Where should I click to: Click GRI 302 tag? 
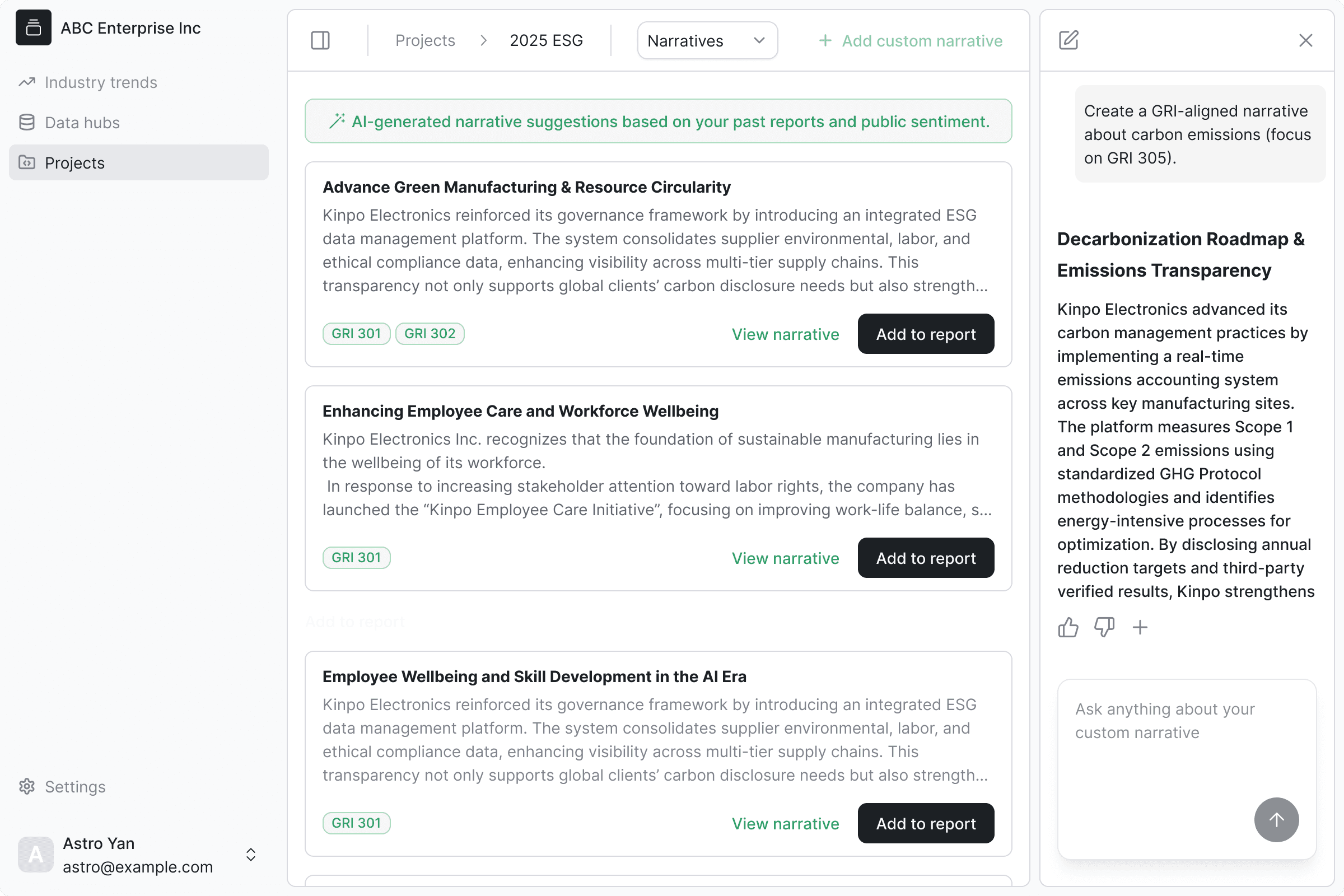pyautogui.click(x=430, y=334)
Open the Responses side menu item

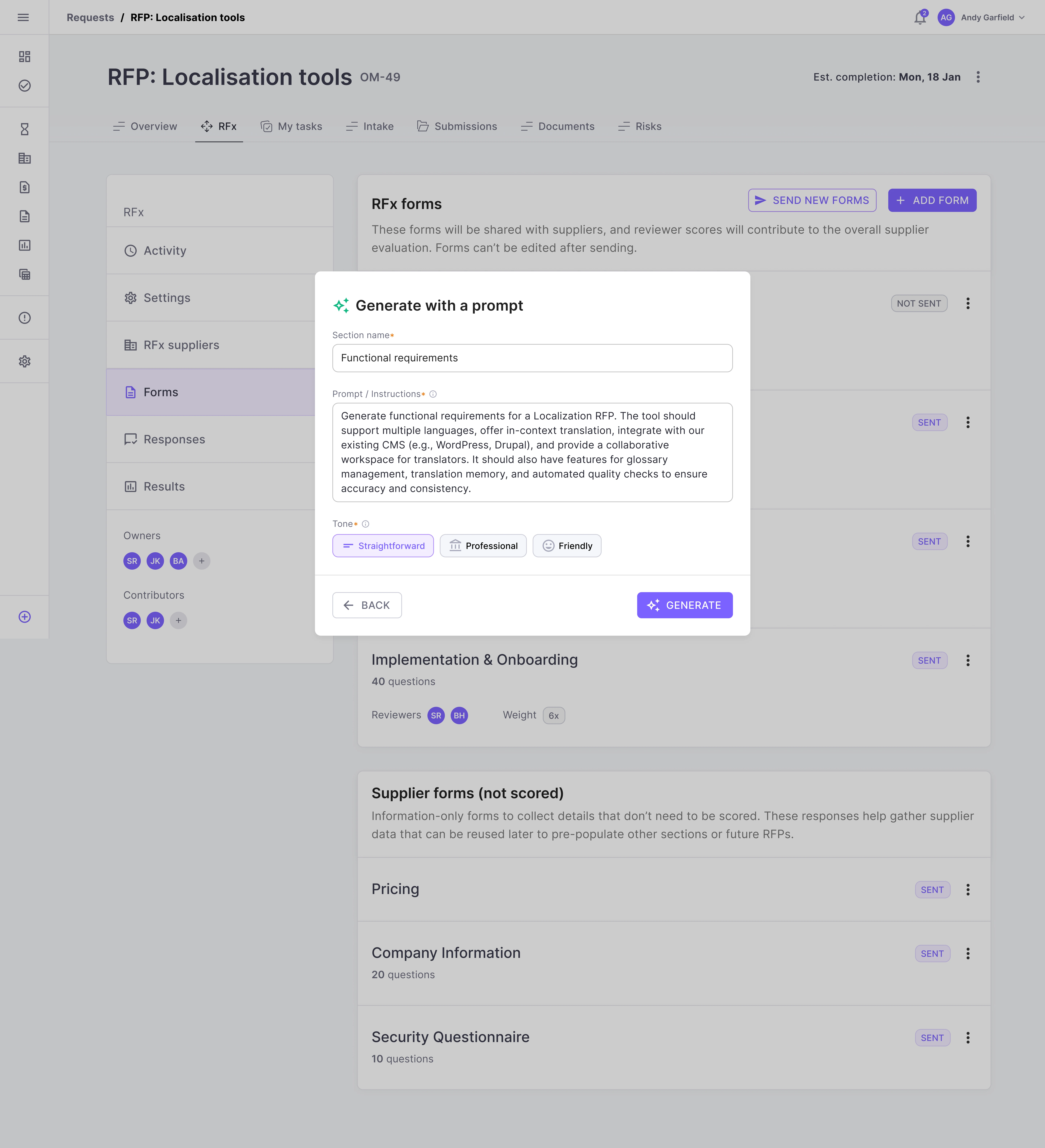[x=174, y=439]
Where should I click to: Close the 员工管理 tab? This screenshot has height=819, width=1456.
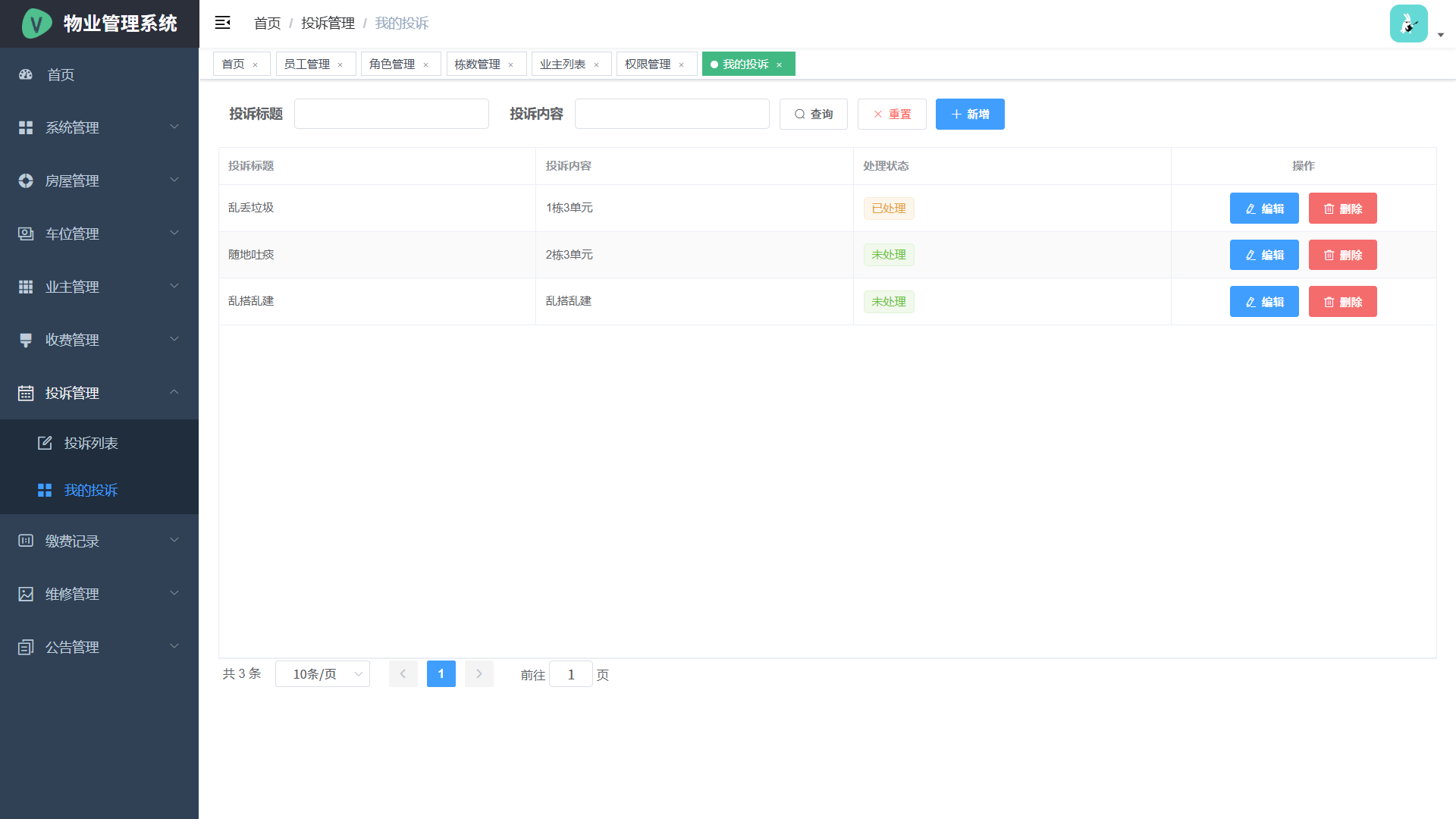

━━━━━━━━

- WHAT YOU NEED TO DO -
Copy out the records again, replacing "side menu item" with "sidebar link" and changing nothing else. Leave the pictures out.

- RESULT OF THIS EXERCISE -
Where should I click to: Click GRI 302 tag? 
pyautogui.click(x=430, y=334)
Open the Responses sidebar link

[x=174, y=439]
Where should I click to: Close the 员工管理 tab? This screenshot has height=819, width=1456.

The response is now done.